■ **Document excerpt**
################

Radio Azattyq offers informed and accurate reporting in Kazakh and Russian languages about issues that matter in Kazakhstan, while providing a dynamic platform for audience engagement and the free exchange of news and ideas.

Fast Facts

  • RFE/RL’s Kazakh Service, established in 1953, operates out of bureaus in Kazakhstan’s capital city Nur-Sultan and in the largest city, Almaty, serving as an independent, alternative source of local, regional, and national news for millions of residents in a country where the government overwhelmingly seeks to control the press.
  • The Service routinely breaks news, including stories on political prisoners, rights activists, and public and labor protests. It broke the story about the mass environmental poisoning of children in the Kazakh village of Berezovka. Its reporting on the abusive treatment of Kazakh communities in western China has helped bring the issue to international attention. Its recent coverage of a deadly house fire that killed a family’s five led to public protests and the resignation of the government of Prime Minister Bakytzhan Sagintayev.
  • In March, the service’s YouTube channel registered a record for views – 2.5 million views in one day due to live coverage of protest rallies in several cities.

################

Data items

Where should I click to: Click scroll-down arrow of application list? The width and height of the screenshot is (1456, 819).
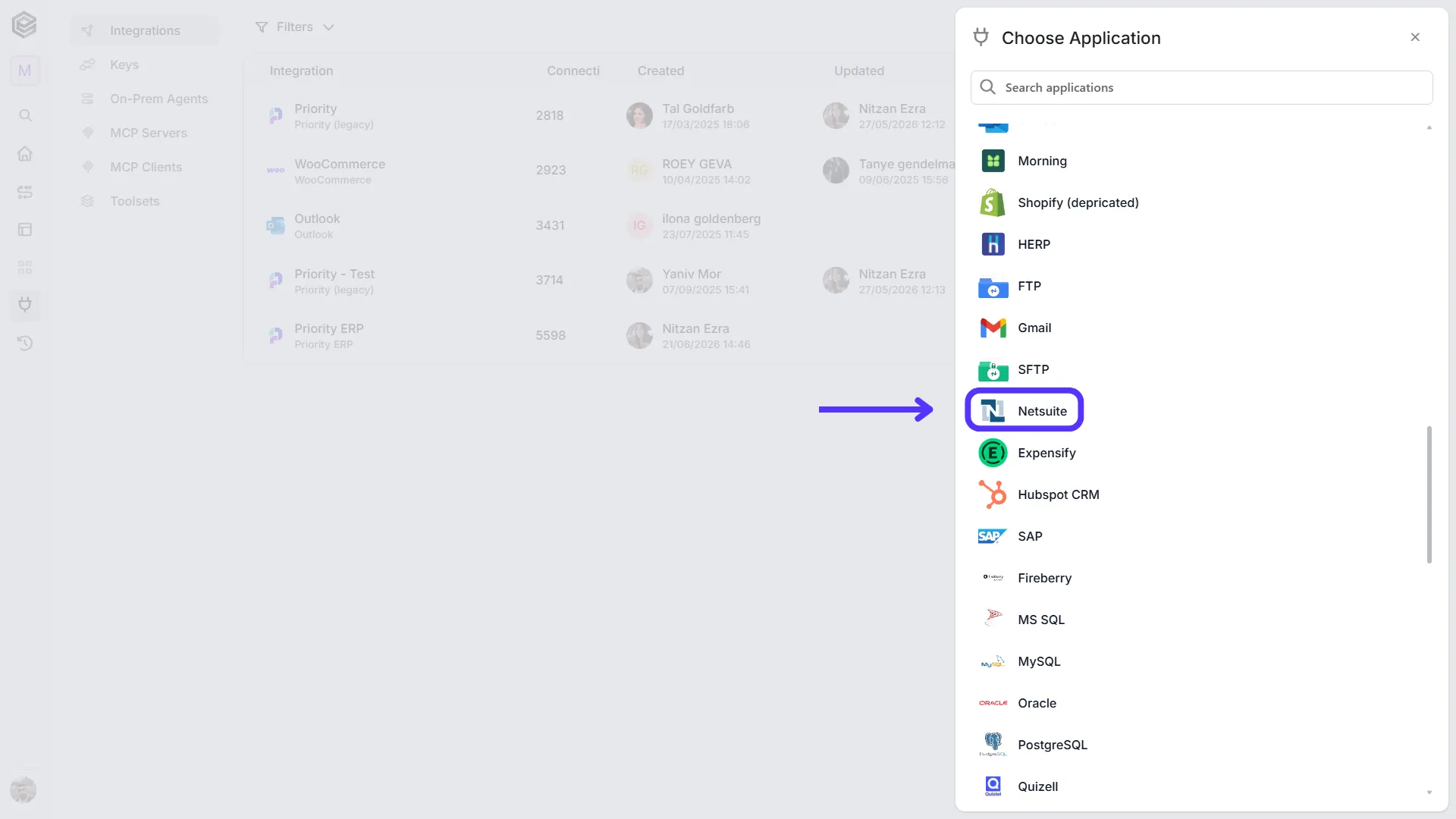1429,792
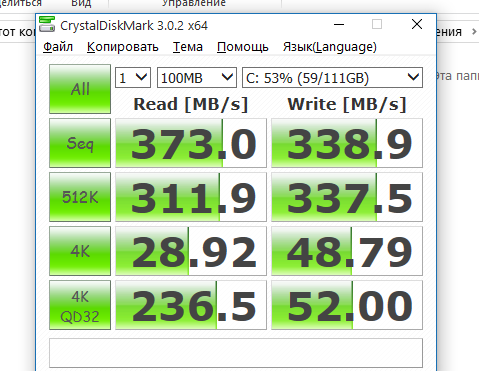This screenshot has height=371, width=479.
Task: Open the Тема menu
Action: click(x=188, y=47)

################

■ **Written tasks**
1 - Answer these questions from the Radio Azattyq profile:
(a) In which two languages does Radio Azattyq report?
(b) In what year was RFE/RL's Kazakh Service established?
(c) How many views did the service's YouTube channel register in one day in March?
2 - Can you extend the Radio Azattyq profile past its last sentence?
The records have no connection to the Radio Azattyq profile.

■ **Task responses**
1 -
(a) Kazakh and Russian
(b) 1953
(c) 2.5 million

2 -
  • Partnerships with local and international rights organizations and media watchdogs have enabled the service to launch influential online projects, including “Young Faces of Rights Activism in Kazakhstan,” and “After Us,” stories about the parents of mentally disabled children.
  • In 2018, Azattyq journalist Orken Bissenov, received Penel Reform International’s Human Rights Award for "Promoting and Covering Human Rights issues in the Media." Reporter Saniya Toiken was honored in 2017 with the International Women’s Media Foundation Courage in Journalism Award.
  • In its press freedom index, Freedom House ranks Kazakhstan Not Free with a score of 179/198. Reporters Without Borders ranks it 158/180, and states that uncertainty surrounding President Nursultan Nazarbaev’s succession “has accentuated the regime’s paranoia and determination to keep a tight grip.” Criticizing the president is a criminal offense.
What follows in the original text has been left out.